● Excerpt:
===============
Some background. 6 months ago the shaft of the injector pump was broken. We were able to get it repaired in the Netherlands for an acceptable price and remounted the injectorpump.

(In the mean time we have replaced the diesel filter, added a waterseparator and replaced all fuel-linings and removed the plugged and fouled lubricator oil filter.)

 

The first time the engine was running it went immediate to high rev. We've adjusted the adjustable screw at no5 to allow the throttledisc to go back further to allow low revs. Now it seems to work good, but only it takes very long before the engine revs back to low idling speed. Up to 10-40 seconds or so, which is quit dangerous when boating in the Amsterdam canals. We operate the throttle at the injector pump, so it has nothing to do with the throttle cable or so. Before the shaft was broken everything functioned OK, so I think it has to do with the injectorpump.
===============
● Dataset rows:
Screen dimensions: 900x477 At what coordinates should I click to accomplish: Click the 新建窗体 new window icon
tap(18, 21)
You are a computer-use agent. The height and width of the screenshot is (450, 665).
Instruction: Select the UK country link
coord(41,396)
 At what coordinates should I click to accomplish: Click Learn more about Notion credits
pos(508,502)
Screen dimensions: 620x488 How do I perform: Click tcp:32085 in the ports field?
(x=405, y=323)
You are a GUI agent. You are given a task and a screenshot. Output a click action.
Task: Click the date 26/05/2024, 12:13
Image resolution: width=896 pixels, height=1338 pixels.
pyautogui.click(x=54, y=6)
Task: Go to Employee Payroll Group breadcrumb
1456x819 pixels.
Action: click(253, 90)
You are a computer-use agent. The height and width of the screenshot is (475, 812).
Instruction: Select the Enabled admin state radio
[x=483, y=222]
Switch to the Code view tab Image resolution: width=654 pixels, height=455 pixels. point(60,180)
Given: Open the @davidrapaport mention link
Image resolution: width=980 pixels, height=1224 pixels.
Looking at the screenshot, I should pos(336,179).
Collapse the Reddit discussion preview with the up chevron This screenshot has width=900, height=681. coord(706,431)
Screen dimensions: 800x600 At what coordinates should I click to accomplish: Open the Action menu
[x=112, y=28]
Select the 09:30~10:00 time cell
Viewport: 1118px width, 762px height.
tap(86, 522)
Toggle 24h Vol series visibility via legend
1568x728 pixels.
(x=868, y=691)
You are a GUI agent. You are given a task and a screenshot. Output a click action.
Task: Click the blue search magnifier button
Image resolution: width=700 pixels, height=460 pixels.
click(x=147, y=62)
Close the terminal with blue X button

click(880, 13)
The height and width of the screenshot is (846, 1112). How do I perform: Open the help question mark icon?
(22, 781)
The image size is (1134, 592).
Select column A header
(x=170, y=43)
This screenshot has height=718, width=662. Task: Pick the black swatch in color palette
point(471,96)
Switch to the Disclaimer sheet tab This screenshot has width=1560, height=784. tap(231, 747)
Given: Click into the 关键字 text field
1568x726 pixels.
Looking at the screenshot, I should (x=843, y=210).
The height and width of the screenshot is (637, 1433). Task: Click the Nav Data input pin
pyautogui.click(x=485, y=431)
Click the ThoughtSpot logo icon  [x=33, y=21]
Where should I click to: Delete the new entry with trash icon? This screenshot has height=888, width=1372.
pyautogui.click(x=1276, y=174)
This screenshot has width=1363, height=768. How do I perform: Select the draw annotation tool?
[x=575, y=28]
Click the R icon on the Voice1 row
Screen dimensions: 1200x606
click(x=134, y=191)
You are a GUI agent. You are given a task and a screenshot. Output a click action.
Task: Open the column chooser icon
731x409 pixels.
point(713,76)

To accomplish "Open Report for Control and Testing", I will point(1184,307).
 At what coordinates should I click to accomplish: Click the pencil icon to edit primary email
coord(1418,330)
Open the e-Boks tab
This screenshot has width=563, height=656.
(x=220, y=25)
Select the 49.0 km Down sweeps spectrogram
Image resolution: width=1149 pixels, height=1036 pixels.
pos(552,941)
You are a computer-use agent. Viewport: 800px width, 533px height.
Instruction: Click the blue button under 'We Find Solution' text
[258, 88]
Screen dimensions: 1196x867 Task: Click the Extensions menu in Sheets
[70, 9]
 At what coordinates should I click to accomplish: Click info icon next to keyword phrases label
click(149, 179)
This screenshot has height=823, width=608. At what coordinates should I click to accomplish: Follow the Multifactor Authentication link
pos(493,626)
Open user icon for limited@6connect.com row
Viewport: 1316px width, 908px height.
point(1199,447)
===============
● Written tasks:
A: In the injector pump excerpt, how long does the engine take to drop back to low idling speed?
B: Echo the records word for word, starting at the line that contains "edit primary email" and ending at the last line of the records.

● Answers to the tasks:
A: Up to 10-40 seconds or so.

B:
 At what coordinates should I click to accomplish: Click the pencil icon to edit primary email
coord(1418,330)
Open the e-Boks tab
This screenshot has width=563, height=656.
(x=220, y=25)
Select the 49.0 km Down sweeps spectrogram
Image resolution: width=1149 pixels, height=1036 pixels.
pos(552,941)
You are a computer-use agent. Viewport: 800px width, 533px height.
Instruction: Click the blue button under 'We Find Solution' text
[258, 88]
Screen dimensions: 1196x867 Task: Click the Extensions menu in Sheets
[70, 9]
 At what coordinates should I click to accomplish: Click info icon next to keyword phrases label
click(149, 179)
This screenshot has height=823, width=608. At what coordinates should I click to accomplish: Follow the Multifactor Authentication link
pos(493,626)
Open user icon for limited@6connect.com row
Viewport: 1316px width, 908px height.
point(1199,447)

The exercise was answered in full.